First of all, Happy New Year.

And thank you for paying attention at my small article about my researches.

Thank you this excellent research!

You are welcome.

In this case I was talking not about something new for security community
(security professionals have to deal with XSS via SQL errors many times),
but about most common places of XSS holes. Such as XSS in search engines
(local and global), XSS at 404 error pages and XSS via errors at requests to
DB (in last article). As I already wrote to Michele
(http://lists.grok.org.uk/pipermail/full-disclosure/2009-December/072123.html),
with my researches and articles, and also during live speeches with web
developers, I'm trying to inform them about risks of XSS holes in common
places of XSS.

Given your contributions in this area, I was hoping you could offer me
some advice:

I see you have a sense of humor. But I give you advice (which you asked me):
irony is not best type of humor, so next time try other type of humor ;-).
Because, Google with no doubts have a sense of humor
(http://lists.grok.org.uk/pipermail/full-disclosure/2009-December/072111.html).
As I said before, in this article I wrote about not new classes of XSS holes
or attacks, but about most common places of XSS. I.e. I'm showing examples
of bad practices to force web developers to make more secure web sites.

Best wishes & regards,
MustLive
Administrator of Websecurity web site
http://websecurity.com.ua

----- Original Message ----- 
From: "Michal Zalewski" <lcamtuf () coredump cx>
To: "MustLive" <mustlive () websecurity com ua>
Cc: <full-disclosure () lists grok org uk>
Sent: Saturday, December 19, 2009 9:19 PM
Subject: Re: [Full-disclosure] XSS vulnerabilities via errors at requests to
DB


Dear MustLive,

Earlier I wrote already about XSS vulnerabilities at 404 pages
(http://lists.grok.org.uk/pipermail/full-disclosure/2009-November/071664.html).
And already at 2008 I planned to tell about one interesting and
widespread
vector of XSS attacks - it's the attacks via errors at requests to DB.

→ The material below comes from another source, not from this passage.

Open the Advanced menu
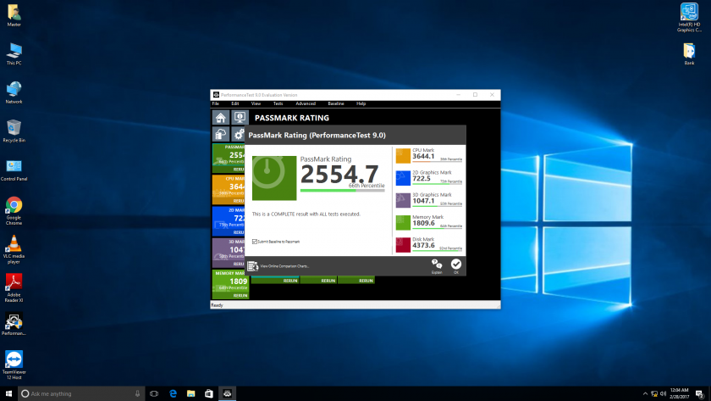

Thank you this excellent research!

Given your contributions in this area, I was hoping you could offer me
some advice: I recently stumbled upon an XSS flaw on a page with
vaguely turquoise background. I am not sure whether to classify this
as a separate class of a web vulnerability, or merely a novel
extension of well-established XSS attacks against sky blue targets?